[Source: Reuters]
Israel has stopped aid from entering northern Gaza but is still allowing it to enter from the south, two officials said on Thursday after images circulated of masked men on aid trucks who clan leaders said were protecting aid, not Hamas stealing it.
Israeli Prime Minister Benjamin Netanyahu, in a joint statement with Defense Minister Israel Katz, said late on Wednesday that he had ordered the military to present a plan within two days to prevent Hamas from taking control of aid.
They cited new unspecified information indicating that Hamas was seizing aid intended for civilians in northern Gaza. A video circulating on Wednesday showed dozens of masked men, some armed with rifles but most carrying sticks, riding on aid trucks.
Israeli government spokesperson David Mencer told reporters that aid was continuing to enter from the south but did not specify whether any supplies were entering in the north.
The U.S.- and Israeli-backed Gaza Humanitarian Foundation, which operates aid distribution sites in southern and central Gaza, said on X that it was the only humanitarian organization permitted on Thursday to distribute food in Gaza.

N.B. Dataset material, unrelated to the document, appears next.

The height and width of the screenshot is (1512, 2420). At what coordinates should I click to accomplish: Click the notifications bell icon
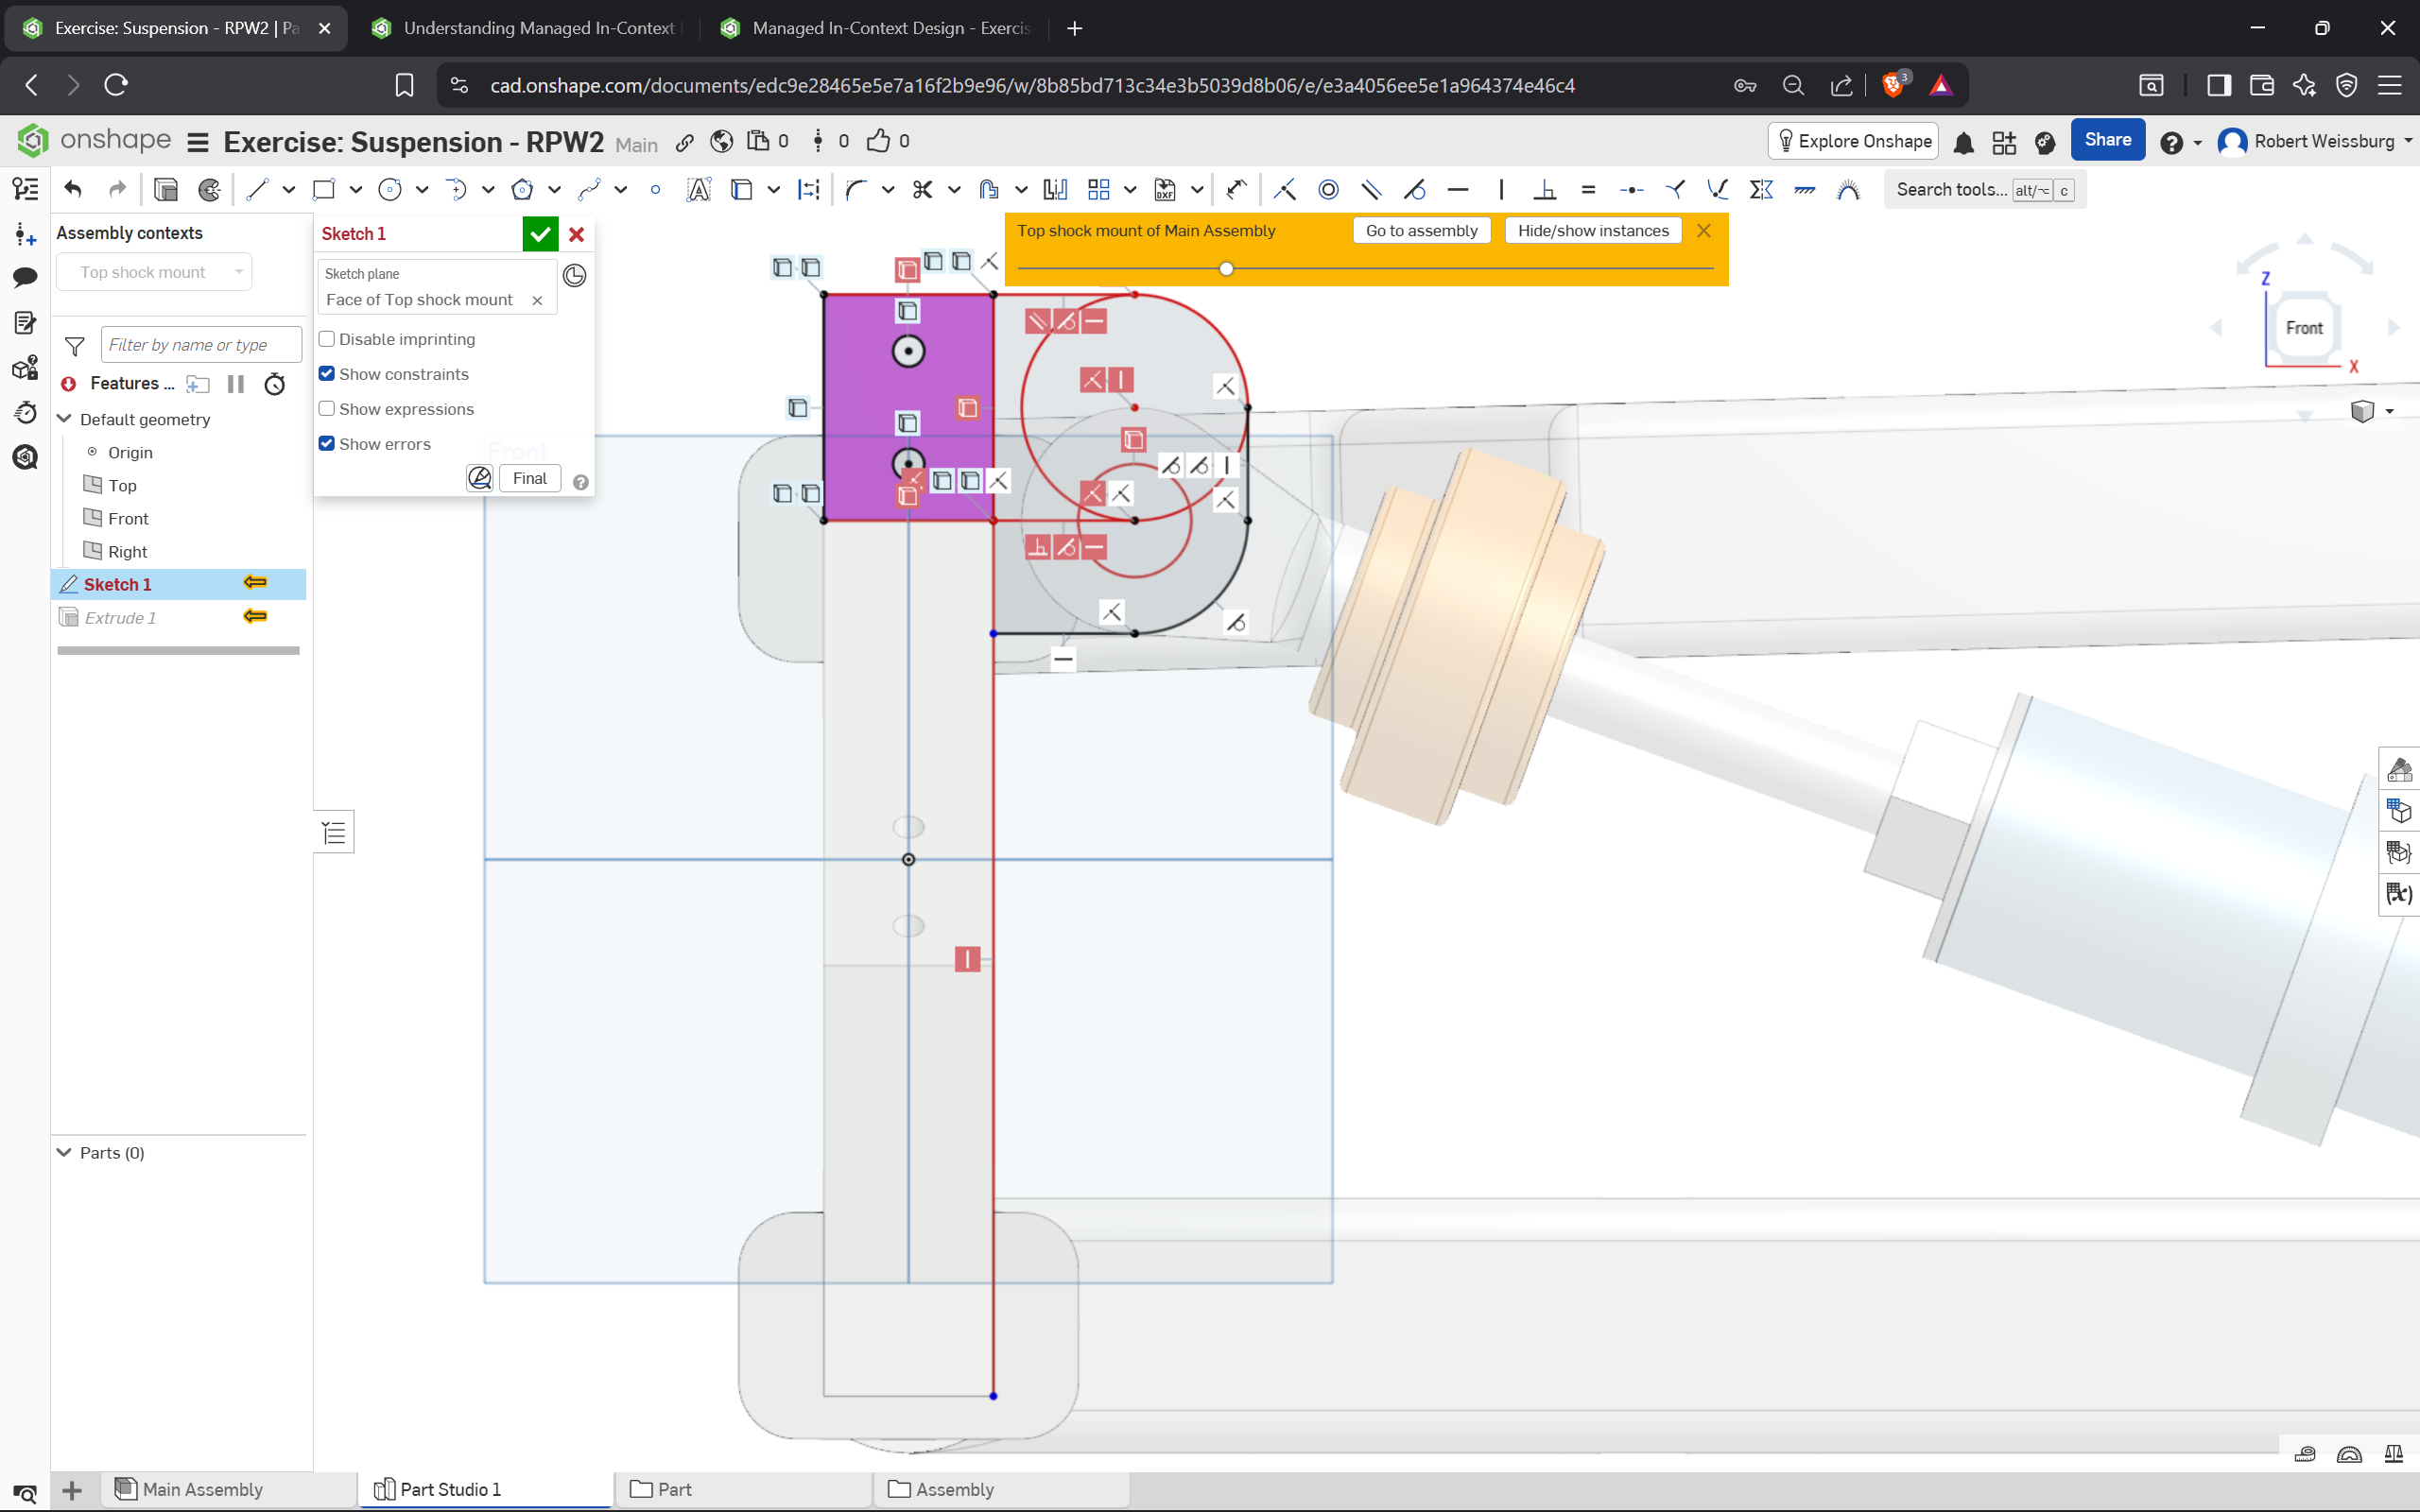(1963, 142)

A spokesperson said the foundation was exempt from a two-day suspension of humanitarian aid deliveries into the territory.
The Israeli prime minister’s office and the defense ministry did not respond to Reuters’ requests for comment.
The Higher Commission for Tribal Affairs, which represents influential clans in Gaza, said that trucks had been protected as part of an aid security process managed “solely through tribal efforts”.
The commission said that no Palestinian faction, a reference to Hamas, had taken part in the process.
Hamas, the militant group that has ruled Gaza for more than two decades but now controls only parts of the territory after nearly two years of war with Israel, denied any involvement.
Throughout the war, numerous clans, civil society groups and factions – including Hamas’ secular political rival Fatah – have stepped in to help provide security for the aid convoys.
Clans made up of extended families connected through blood and marriage have long been a fundamental part of Gazan society.